PROMPT: Write out everything from the line containing "The height and width of the screenshot is (273, 273)." down to the line containing "tap(127, 132)", replacing "phone number" with "email address" and keeping everything else the same. Leave the pictures out.

SUPPLIED RECORDS:
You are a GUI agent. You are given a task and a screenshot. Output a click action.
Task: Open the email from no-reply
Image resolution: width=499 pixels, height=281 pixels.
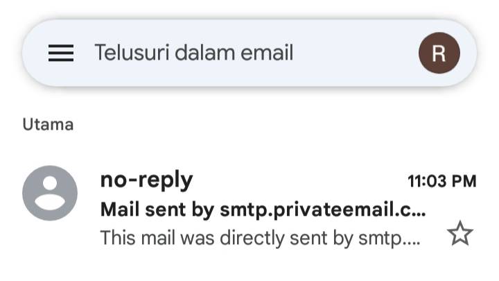(x=263, y=208)
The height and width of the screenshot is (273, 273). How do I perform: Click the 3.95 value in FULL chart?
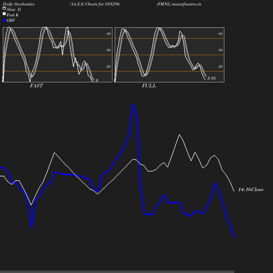[211, 78]
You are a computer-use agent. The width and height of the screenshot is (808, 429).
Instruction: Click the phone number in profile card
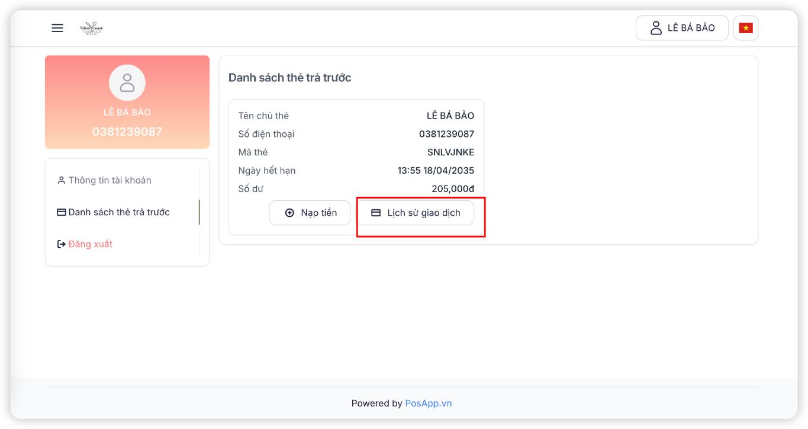tap(127, 132)
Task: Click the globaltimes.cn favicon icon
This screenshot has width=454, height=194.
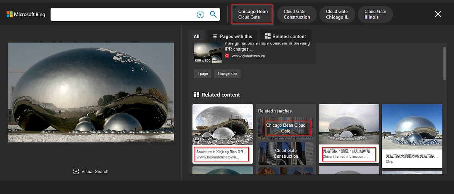Action: click(227, 56)
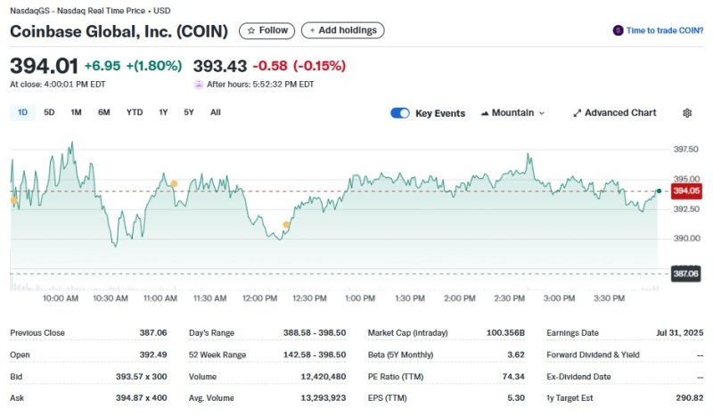Open chart settings gear icon
This screenshot has width=713, height=416.
(687, 113)
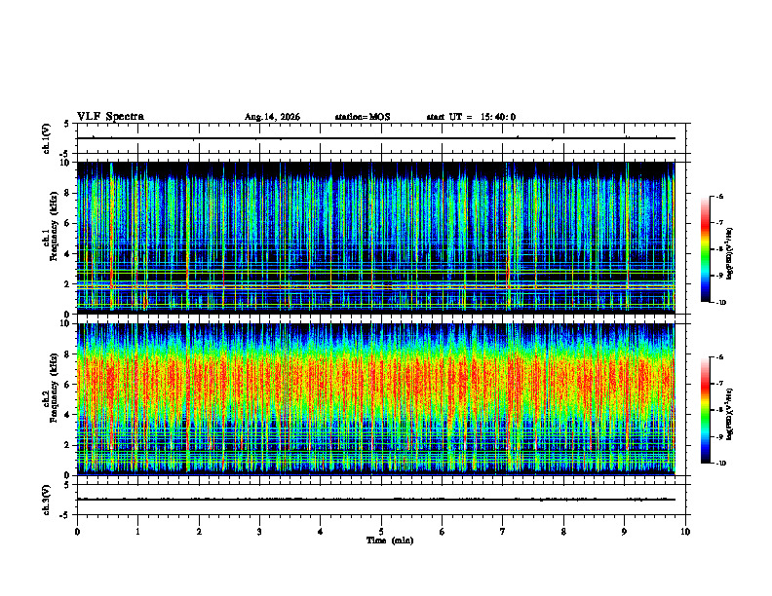Click the ch.2 color scale bar
The height and width of the screenshot is (596, 772).
point(705,410)

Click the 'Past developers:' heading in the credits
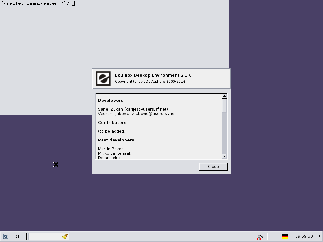[x=117, y=140]
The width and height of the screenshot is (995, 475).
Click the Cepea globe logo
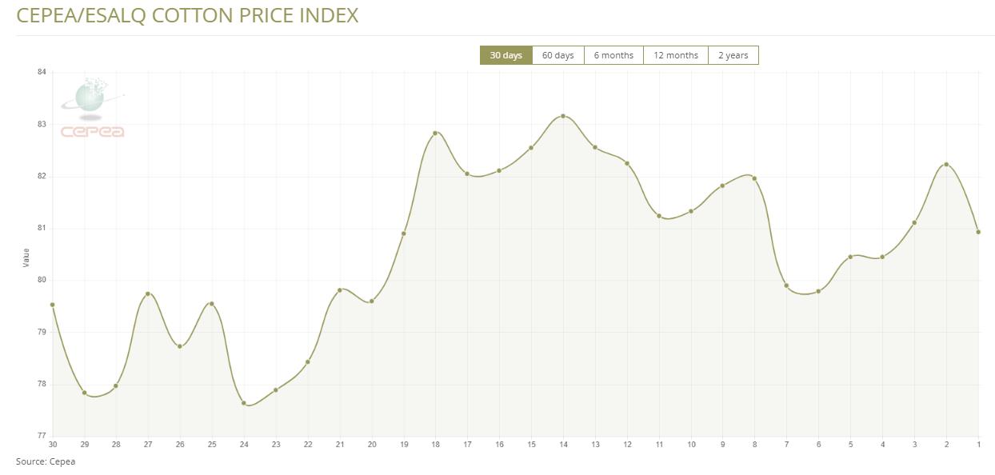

ANSWER TO THIS TASK:
The height and width of the screenshot is (273, 273). How do I perform: Click the 3.95 value in FULL chart?
[211, 78]
You are a computer-use agent. The width and height of the screenshot is (808, 429).
Instruction: Click the email address in profile card
tap(127, 132)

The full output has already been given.